Content is king and it's a great deal but I do feel bad that the sites I read every day (actually many times a day) don't get the benefit of my ad impressions.

Some sites are smart, or manipulative - if you like. The king of traffic manipulation is John C Dvorak. I like his story sense - he's been around a long time reviewing technology, so he's a skeptic and tends to dismiss the hype around new product announcements which is actually a useful approach.

John has a rather broken RSS feed that gives you just the headline, which is often incomprehensible without the image. If you click through, you get the comments about the story, but not the story. So you are forced to go and visit the home page. He's getting several page views through this strategy.

Dvorak and his (new) team of hhopper, Eideard, Uncle Dave, SN, and Gasparrini don't seem to publish any original content on the blog (presumably that's saved for commercial journalism outlets that pay a bit better). The value they are adding is mostly editorial - they find interesting stories and re-publish a bit, often embedding video segments. They always give attribution and links - so that's good for the original content creators.

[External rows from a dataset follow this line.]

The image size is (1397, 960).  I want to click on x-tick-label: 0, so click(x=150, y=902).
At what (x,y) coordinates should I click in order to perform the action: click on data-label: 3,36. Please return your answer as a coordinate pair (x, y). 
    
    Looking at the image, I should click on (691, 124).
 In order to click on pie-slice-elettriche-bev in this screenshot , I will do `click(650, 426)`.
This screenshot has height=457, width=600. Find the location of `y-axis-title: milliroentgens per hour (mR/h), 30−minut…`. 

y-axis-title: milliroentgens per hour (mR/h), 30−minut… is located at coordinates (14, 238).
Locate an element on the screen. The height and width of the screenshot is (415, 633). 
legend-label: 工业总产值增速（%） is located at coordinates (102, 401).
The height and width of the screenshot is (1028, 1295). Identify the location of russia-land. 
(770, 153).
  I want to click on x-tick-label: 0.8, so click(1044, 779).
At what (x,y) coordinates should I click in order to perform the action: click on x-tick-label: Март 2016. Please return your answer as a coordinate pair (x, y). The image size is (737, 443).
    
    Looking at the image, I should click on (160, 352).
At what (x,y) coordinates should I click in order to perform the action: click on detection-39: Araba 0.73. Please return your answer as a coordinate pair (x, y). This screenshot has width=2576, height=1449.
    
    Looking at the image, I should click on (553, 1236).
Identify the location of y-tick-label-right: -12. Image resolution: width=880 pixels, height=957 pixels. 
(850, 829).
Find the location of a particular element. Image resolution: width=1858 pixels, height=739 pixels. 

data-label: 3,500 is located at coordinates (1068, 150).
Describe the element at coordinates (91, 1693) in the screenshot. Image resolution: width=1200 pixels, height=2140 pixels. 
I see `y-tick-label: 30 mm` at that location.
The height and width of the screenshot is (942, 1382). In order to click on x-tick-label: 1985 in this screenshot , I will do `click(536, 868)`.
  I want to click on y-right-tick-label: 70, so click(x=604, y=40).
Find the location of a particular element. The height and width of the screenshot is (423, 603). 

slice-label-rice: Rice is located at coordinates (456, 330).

The big secret in the news business used to be how much of the news (90%?) was simply copied or slightly edited from the wire services: AP, Reuters, etc. It's no longer a secret to anyone who views GoogleNews and sees how the same story appears, word for word, in all the world's news papers.

The news business is changing, I'm amazed to still see the giant pile of newspaper we recycle every week, full of stuff that was old news before it was printed. I think there are the following distinct points in news production where value is added:
  • News gathering - reporters on the ground
  • Editing and researching
  • Editorial selection - choosing stories of interest to different consumer groups
  • Editorial ordering - sorting the stories, choosing the top story
  • Linking relevant stories
  • Packaging into periodic wrapups - news of the day, news of the week, news of the year
  • Opinion - interpreting a bunch of stories to deliver some insight about "what's really going on"
  • Presenting - reading aloud, rendering on paper or HTML or whatever
  • Delivering - to browsers, TVs, phones 
The scary thing is how much of these are able to be done pretty well by automated computer programs.

I love news, but right now the only people being paid by me is my internet provider. This doesn't seem quite fair.